O ministro Dias Toffoli, do Tribunal Superior Eleitoral (TSE), retirou de pauta o julgamento do registro de candidatura de Renan Santos, do partido Missão, à Presidência da República. A análise, prevista para começar nesta segunda-feira (31) no plenário virtual, foi adiada após o magistrado apontar indícios de ilicitude por descumprimento da legislação eleitoral.
O despacho, publicado no sábado (29), indica que Renan Santos e o vice Aroldo Medina apresentaram 18 perfis em redes sociais fora do prazo legal. O pedido de registro original foi realizado no dia 7 de agosto, mas a documentação complementar com os endereços eletrônicos só foi enviada à Corte no dia 19 do mesmo mês.
Segundo a decisão, a intempestividade na entrega dos dados motivou a reanálise do tribunal. A norma exige que candidatos utilizem apenas endereços preexistentes e que os canais sejam registrados na Justiça Eleitoral com 48 horas de antecedência.

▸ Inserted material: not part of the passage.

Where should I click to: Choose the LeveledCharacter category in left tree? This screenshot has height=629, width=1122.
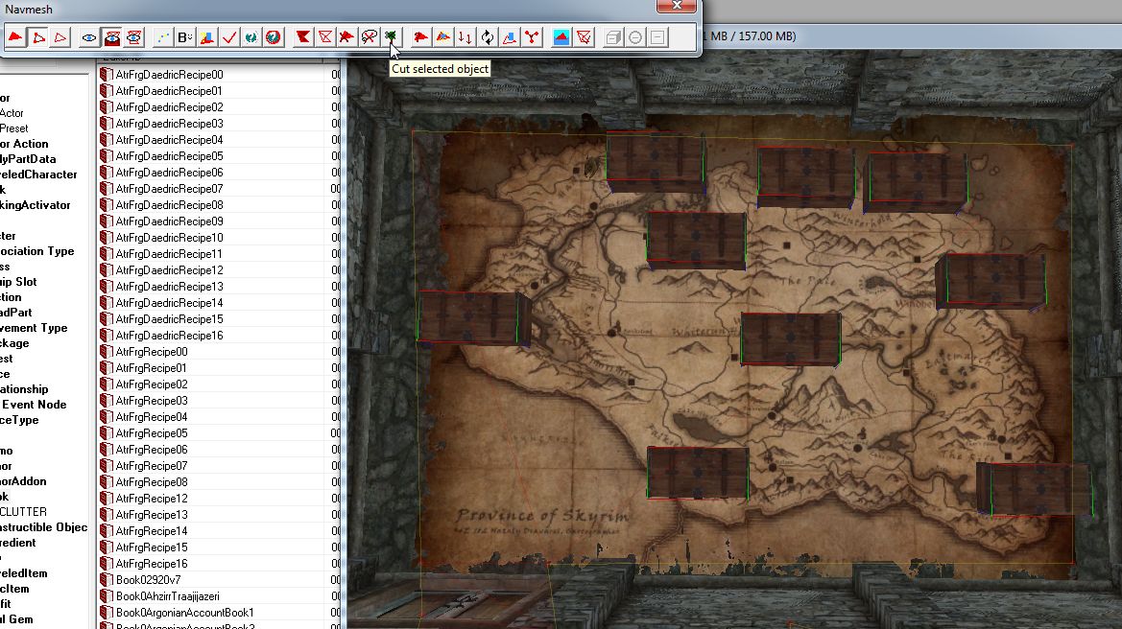tap(38, 175)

Toffoli citou que a conduta descumpre a Lei nº 9.504/1997 e as Resoluções TSE nº 23.610/2019 e nº 23.609/2019. O ministro determinou que o processo seja reavaliado somente após a chapa regularizar a situação ou apresentar defesa.
Renan Santos, de 42 anos, é empresário, ativista e líder do Movimento Brasil Livre (MBL), fundando-o em 2014. O grupo originou o partido Missão, criado em 2025. Esta é a primeira vez que o candidato concorre ao cargo de presidente.
Entre as propostas do candidato estão a extinção da Justiça de Trabalho, a substituição da CLT por negociação direta entre patrões e empregados e a criação de uma reserva nacional em criptomoedas. Ele também defende o corte de gastos públicos via PEC e a vinculação da reeleição de prefeitos ao cumprimento de metas.